Lessons from the BEAT-ROP study:


  • laser vs avastin stage III zone I and IIIp
  • prospective randomized
  • FDA approved with many site visits
  • primary outcome recurrence stage III plus
  • vascularity goes way down within 24hrs post injection
  • avastin not nearly as effective to salvage eyes that already had laser as it is primarily
  • neovascularization at the ridge resolves at 1-2wks with peripheral vessels crossing the ridge
  • growth of intrinsic vessels is delayed making follow-up more critical as wait for peripheral perfusion
  • rate of recurrence lower with avastin and occurs at two sites: leading edge and the original fibro-vascular ridge
  • advantage avastin vs laser far better zone I eyes than zone II eyes
  • some eyes will vascularize to ora
  • when detachments occurs after avastin, typically more dry and fibrotic which may be easier to operate
  • myopia and VF loss may be reduced in Zone I cases


1300hrs: Pediatric Retinal Surgery (Khaled Tawansy)

Original training at University of Michigan, fellowship at UBC and two others since then. Now a leader in pediatric retinal surgery. Both Drs Merkur and Albiani did additional training under his guidance after their fellowships here.



Two talks based on two patients. Juvenile retinoschisis is the first case.

This first one has to do with a 2 m.o. baby with eyes that started to wander upward. Fundus looks like has traingular areas of elevation with loops of vessels. FA helps show dome shaped elevation. This is Malignant Bullous Schisis. Usually presents before 18 m.o. with schisis that marches posteriorly to eventually often involve macula. Retina scrolls up into a fold. 

Think X-linked Schisis when see vitreous heme, strabismus, amblyopia. Retinoschisin the involved protein mutation. A transmembrane protein involved in cell to cell adhesion. 

Foveomacular schisis has several clinical presentations, one of which is the cartweel appearance at the fovea. If get foveal displacement, it does so nasally. 

OCT often helpful to define the schisis area and also can show peripheral areas that might otherwise be missed. The areas that split correspond with the distribution of the retinoschisin protein in the eye.

Surgical indications include: vit heme, intra-schsis heme, bullous cavitty, progression to macula. Sometimes hard to tell where schisis ends and traction begins if retina detaching.

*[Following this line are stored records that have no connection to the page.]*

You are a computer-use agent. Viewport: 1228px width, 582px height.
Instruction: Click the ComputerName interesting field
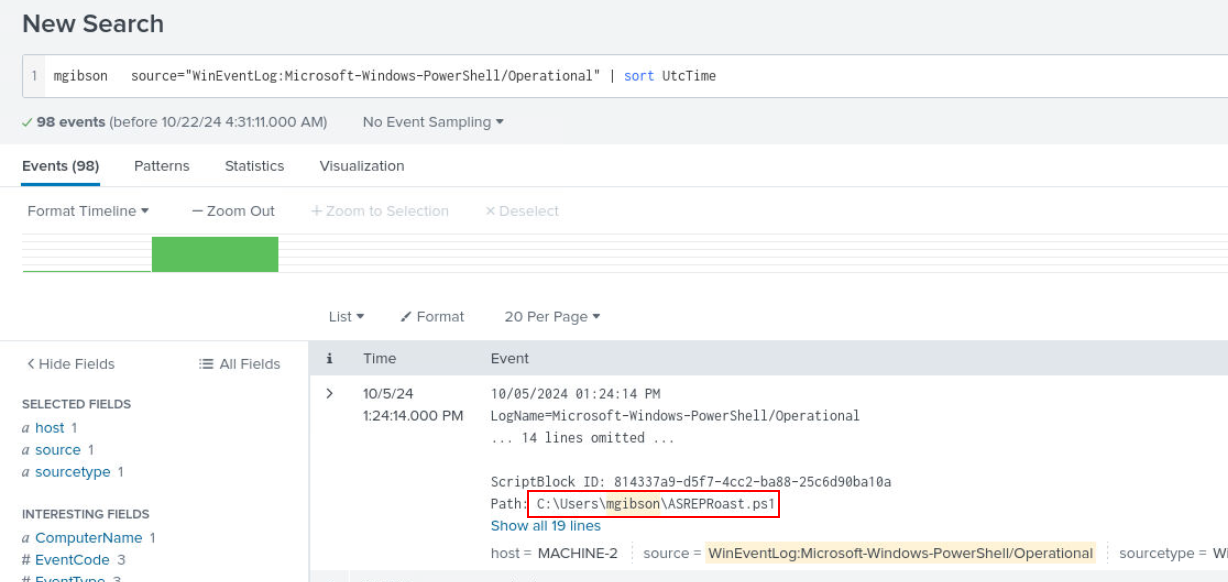pyautogui.click(x=89, y=538)
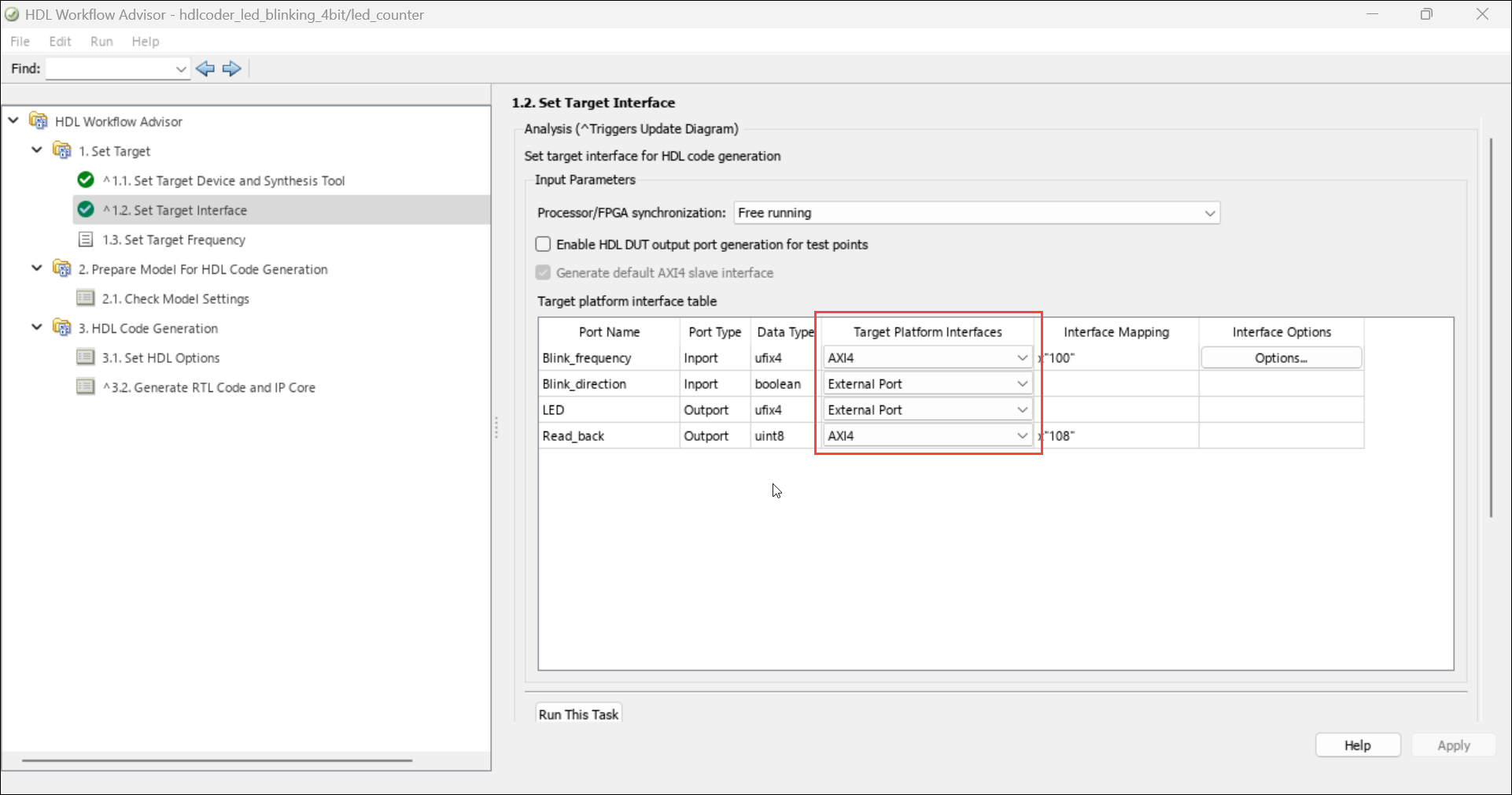Click the Find previous blue arrow
The height and width of the screenshot is (795, 1512).
coord(205,69)
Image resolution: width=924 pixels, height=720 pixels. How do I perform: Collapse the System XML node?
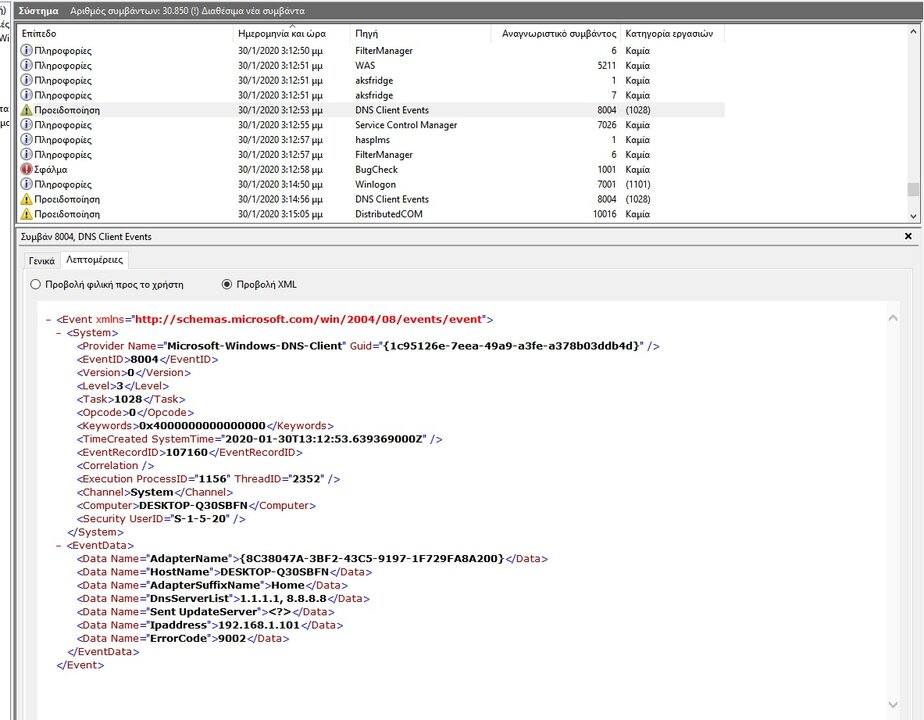(x=59, y=333)
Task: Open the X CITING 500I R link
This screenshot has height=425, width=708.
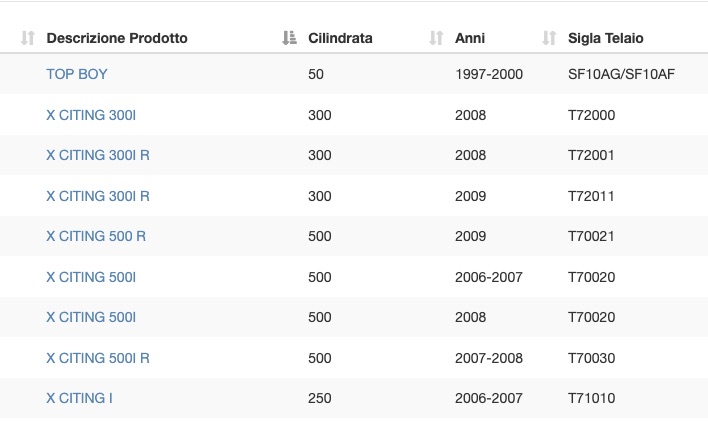Action: (98, 358)
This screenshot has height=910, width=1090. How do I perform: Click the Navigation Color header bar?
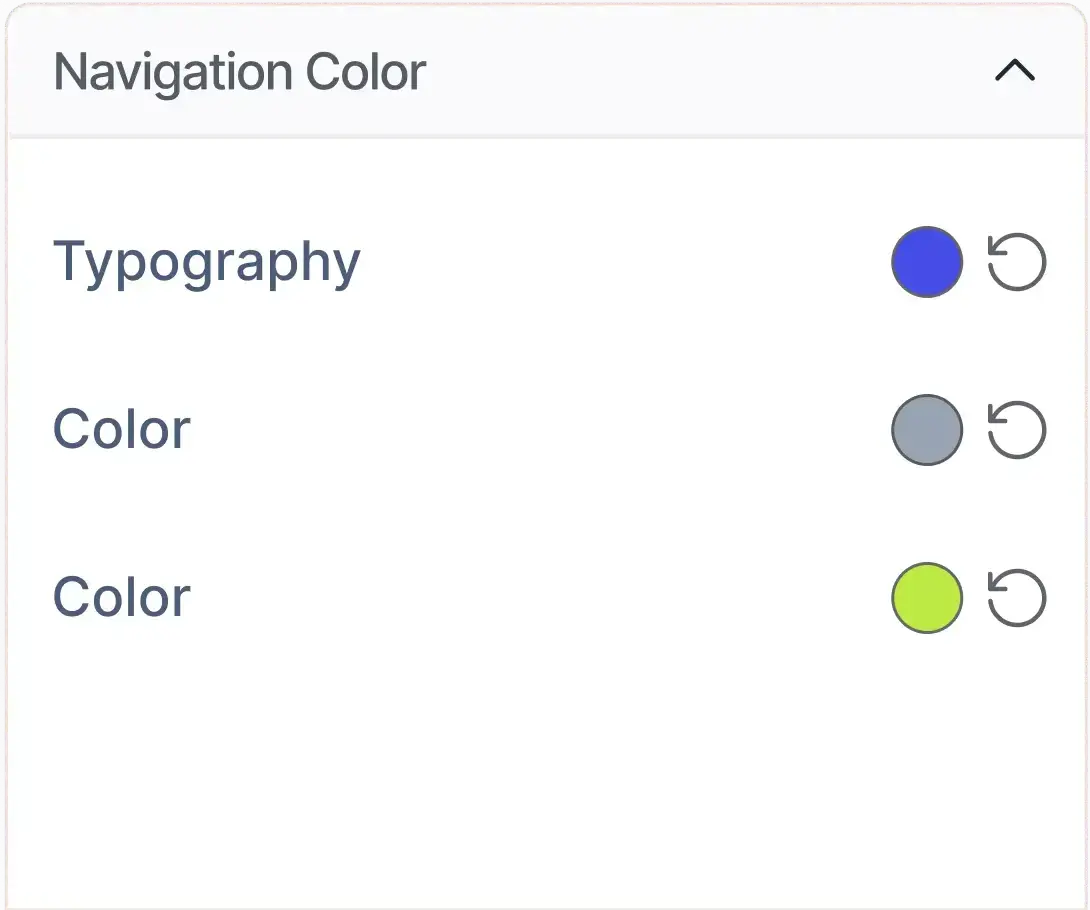(546, 71)
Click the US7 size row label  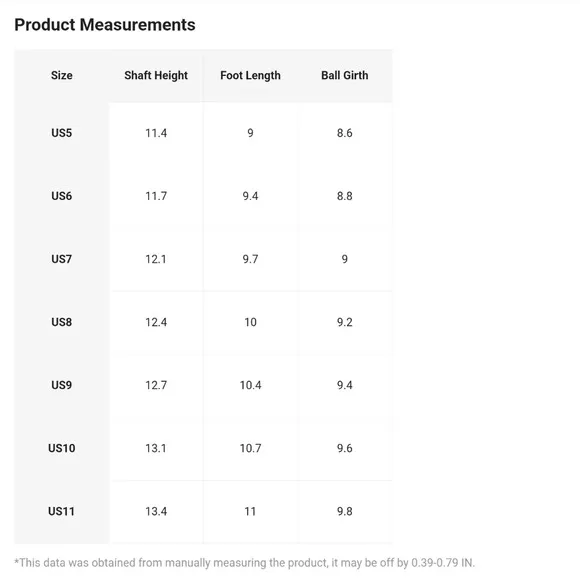(62, 259)
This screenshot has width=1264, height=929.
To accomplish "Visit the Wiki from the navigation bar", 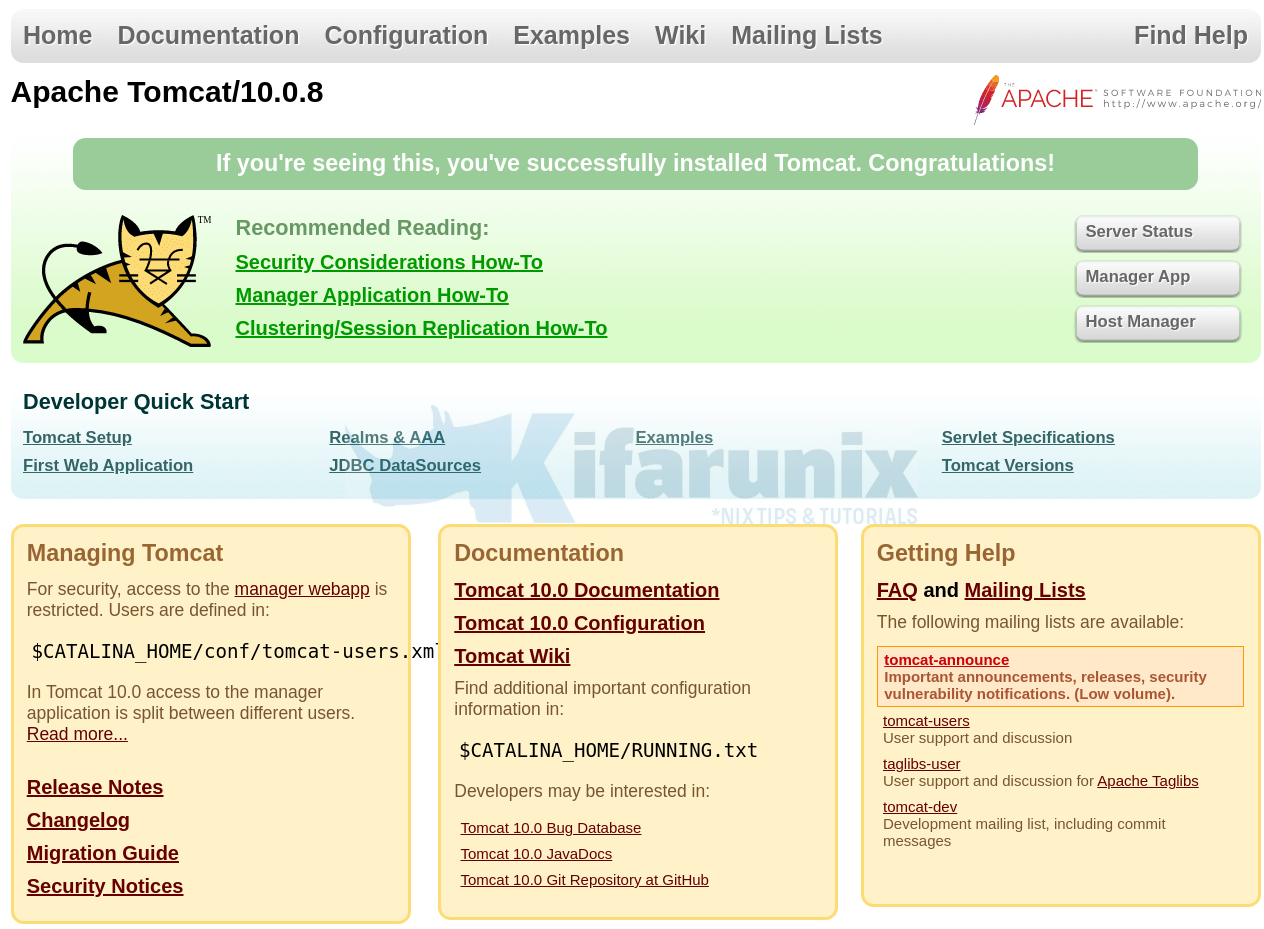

Back to the 2 m.o. patient who has lost fixation form schisis cavity extension. What are our options? Observe, intravit inj’n, laser, buckle, PPV, something else.

For management, presents a 3 week old with schisis and family history of exon 4 deletion. Shows how the retina starts to scroll off to the macular area. Quoting his mentor, Dr Ross, he opts for conservative approaches first, starting with a buckle, drainage of fluid, silicone oil. Child now stable more than 5 years and one of a series now collected who all had same exon 4 mutation and had surgery in first 2 years of life. All have 6/12-6/30 final acuity. Oil removed in 44%.

Now, back to the 2 m.o patients, management opted for was the encircling band, external drainage fluid. Careful not to create OUTER retinal hole in this process. Lens-sparing vitrectomy. Child has regained central fixation. What about the left eye for this patient? Here retina so bullous it is touching in many areas. Opted for injecting Plasmin and keeping patient in prone position.

Spontaneous reversal of schisis is felt to be something that can occur. Can see a ‘high water line’ indicative of where the fluid line was in the schisis cavity. 

Has also seen some kids with thick exudates in their schisis cavitis. These have all been refractory to the standard surgical techniques already discussed. Requiring re-operations with relaxing retinal incisions and not as favourable in terms of visual prognosis.

Summary. Think of schisis in boys when see vit hem or vision changes. Many variations and may not appear in 1st year with Exons 1-3. With Exon-4 there are more malignant manifestations. There is also the Exudative variant that is particularly difficult.